In 2012 he said penalty rates faced by restaurateurs under Labor’s Fair Work Act were uneconomical and that employees at his new pasta bar would have to be paid $40 an hour on Sundays, “and it’s not like they’ve had to go to uni for 15 years”.

His knowledge of pay rates would suggest a detailed knowledge of his compliance obligations. But his company’s enforce­able undertaking with the Fair Work Ombudsman shows staff were underpaid from 2011 to 2017, meaning Calombaris was underpaying them at the same time he was complaining the legal minimum rate was too high.

In contrast to Willox, Porter has called the Calombaris underpayments ­“deplorable” and a “theft of wages”, language not dissimilar to union commentary.

As well as imminent legislation criminalising serious forms of wage theft, the government will examine banning directors from boards of companies that underpay workers. Companies ripping off workers could be stopped from employing migrant workers and required to display a notice ­admitting underpayments.

ACTU secretary Sally Mc­Manus says unions have been campaigning against “wage theft” for years.

“The word wage theft wasn’t used six years ago,” she says. “Now they should put it in the Urban Dictionary if it’s not already there. They (the government) are responding to that.

“They see the public don’t like the fact it seems to be totally fine for employers to get away with stealing from people.”

Porter says “penalties will be ­inescapable, whether they are civil, criminal or of the type that we are now proposing with ­respect to directorships, banning and publicity”. “More than one type of those penalties might apply,” he says. “But corporate Australia surely now has got the message that they need to get their house in order.”

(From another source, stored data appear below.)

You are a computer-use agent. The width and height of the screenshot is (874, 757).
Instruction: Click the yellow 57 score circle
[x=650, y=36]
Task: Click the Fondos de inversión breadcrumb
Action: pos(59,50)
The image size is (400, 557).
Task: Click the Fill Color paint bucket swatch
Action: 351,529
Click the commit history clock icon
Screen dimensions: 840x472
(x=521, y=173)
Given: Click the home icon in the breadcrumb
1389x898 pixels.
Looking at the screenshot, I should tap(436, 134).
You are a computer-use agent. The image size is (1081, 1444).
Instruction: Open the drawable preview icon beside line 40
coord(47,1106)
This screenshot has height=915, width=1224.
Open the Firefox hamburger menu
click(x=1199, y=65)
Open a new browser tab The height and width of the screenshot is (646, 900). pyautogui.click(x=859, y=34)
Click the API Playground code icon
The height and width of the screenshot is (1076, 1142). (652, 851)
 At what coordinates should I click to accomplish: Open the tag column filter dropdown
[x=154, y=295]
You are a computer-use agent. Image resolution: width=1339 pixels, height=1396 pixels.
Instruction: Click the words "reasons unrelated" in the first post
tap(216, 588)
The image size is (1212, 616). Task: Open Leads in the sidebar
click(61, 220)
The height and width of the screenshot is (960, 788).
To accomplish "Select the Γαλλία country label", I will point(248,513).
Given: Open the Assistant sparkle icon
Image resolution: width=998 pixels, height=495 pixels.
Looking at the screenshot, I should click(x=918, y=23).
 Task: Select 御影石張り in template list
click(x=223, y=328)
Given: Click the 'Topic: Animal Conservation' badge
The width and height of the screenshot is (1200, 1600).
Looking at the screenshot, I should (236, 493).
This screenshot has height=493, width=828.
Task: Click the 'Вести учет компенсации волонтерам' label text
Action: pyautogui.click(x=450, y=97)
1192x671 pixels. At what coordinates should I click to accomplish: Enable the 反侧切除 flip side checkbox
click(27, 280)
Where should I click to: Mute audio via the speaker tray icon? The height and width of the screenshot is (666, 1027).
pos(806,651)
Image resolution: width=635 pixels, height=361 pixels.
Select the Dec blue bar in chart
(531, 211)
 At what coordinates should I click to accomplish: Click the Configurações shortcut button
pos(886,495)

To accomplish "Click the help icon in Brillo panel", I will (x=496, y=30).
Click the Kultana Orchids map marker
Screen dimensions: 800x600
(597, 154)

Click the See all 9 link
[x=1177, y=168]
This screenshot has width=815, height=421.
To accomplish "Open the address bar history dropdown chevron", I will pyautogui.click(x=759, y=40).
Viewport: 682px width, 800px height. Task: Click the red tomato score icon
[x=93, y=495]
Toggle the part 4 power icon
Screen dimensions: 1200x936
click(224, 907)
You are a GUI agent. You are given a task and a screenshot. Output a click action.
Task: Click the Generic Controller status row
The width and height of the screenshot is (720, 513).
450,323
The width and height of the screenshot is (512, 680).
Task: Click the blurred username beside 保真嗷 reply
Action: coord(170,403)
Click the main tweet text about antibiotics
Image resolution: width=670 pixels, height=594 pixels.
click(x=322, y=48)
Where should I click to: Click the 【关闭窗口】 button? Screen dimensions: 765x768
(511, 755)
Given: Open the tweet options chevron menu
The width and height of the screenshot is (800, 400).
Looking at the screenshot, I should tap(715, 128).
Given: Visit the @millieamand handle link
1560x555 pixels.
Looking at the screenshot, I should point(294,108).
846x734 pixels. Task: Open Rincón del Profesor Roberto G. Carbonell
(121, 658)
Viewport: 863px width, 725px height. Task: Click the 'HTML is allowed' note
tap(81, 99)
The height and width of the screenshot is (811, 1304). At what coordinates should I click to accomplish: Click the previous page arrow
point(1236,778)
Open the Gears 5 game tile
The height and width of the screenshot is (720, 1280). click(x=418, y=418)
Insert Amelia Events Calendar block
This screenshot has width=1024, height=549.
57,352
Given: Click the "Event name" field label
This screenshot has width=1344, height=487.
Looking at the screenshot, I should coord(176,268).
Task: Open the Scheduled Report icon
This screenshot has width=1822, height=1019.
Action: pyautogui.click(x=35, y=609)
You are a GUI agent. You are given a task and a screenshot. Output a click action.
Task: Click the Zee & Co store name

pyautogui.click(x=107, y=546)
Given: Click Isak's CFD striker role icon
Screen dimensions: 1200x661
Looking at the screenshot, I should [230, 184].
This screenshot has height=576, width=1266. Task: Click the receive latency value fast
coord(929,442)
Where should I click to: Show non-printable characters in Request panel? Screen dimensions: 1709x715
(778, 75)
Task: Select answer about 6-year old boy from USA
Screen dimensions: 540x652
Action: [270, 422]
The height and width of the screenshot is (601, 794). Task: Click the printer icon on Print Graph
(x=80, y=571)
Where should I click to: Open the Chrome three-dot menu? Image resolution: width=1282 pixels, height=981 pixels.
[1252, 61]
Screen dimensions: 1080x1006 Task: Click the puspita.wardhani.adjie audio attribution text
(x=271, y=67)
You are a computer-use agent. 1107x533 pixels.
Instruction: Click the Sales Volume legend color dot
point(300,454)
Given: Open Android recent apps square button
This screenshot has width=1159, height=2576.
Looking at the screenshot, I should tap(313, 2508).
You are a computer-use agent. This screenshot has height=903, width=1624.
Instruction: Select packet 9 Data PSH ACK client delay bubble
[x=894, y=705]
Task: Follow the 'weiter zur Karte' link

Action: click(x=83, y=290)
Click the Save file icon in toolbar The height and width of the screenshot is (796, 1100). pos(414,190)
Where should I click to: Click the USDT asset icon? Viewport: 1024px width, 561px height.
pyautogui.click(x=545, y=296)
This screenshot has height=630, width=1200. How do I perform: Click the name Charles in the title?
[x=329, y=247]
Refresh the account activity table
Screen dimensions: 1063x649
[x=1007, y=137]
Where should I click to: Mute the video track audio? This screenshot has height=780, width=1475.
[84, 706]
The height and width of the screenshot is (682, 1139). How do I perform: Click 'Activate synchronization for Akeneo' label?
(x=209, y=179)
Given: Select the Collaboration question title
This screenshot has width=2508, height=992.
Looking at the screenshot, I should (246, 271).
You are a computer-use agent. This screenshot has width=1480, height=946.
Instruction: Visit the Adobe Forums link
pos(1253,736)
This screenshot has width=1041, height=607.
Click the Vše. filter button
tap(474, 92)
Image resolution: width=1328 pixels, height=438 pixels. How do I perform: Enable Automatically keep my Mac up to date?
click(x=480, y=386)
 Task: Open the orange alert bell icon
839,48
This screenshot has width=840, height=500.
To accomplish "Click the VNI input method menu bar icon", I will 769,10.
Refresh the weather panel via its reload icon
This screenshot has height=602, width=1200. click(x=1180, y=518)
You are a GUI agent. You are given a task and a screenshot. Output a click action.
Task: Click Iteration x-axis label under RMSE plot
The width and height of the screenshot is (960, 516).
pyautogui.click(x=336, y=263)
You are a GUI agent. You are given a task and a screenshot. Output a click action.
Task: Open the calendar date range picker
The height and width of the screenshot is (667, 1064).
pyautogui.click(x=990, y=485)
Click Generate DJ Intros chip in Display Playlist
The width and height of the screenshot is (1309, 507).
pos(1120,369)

While Porter takes a hard line on underpayments by large companies, he is responsive to some complaints from representatives of small and medium-sized businesses about the award system’s operation, especially in the hospitality, tourism and retail sectors.

As part of the government’s planned review of the award system this year, Porter will seek submissions on whether there could be an expanded role (and funding) for the Fair Work Ombudsman to provide more targeted payroll compliance advice to small businesses that do not have access to large HR departments.

That said, he is not buying ­attempts by chief executives and industry groups to excuse the conduct of major companies by linking massive underpayments with the award system’s operation.

“To say that there are complexities with awards isn’t an excuse to not obey the law and the awards represent what people are lawfully to be paid,” he says.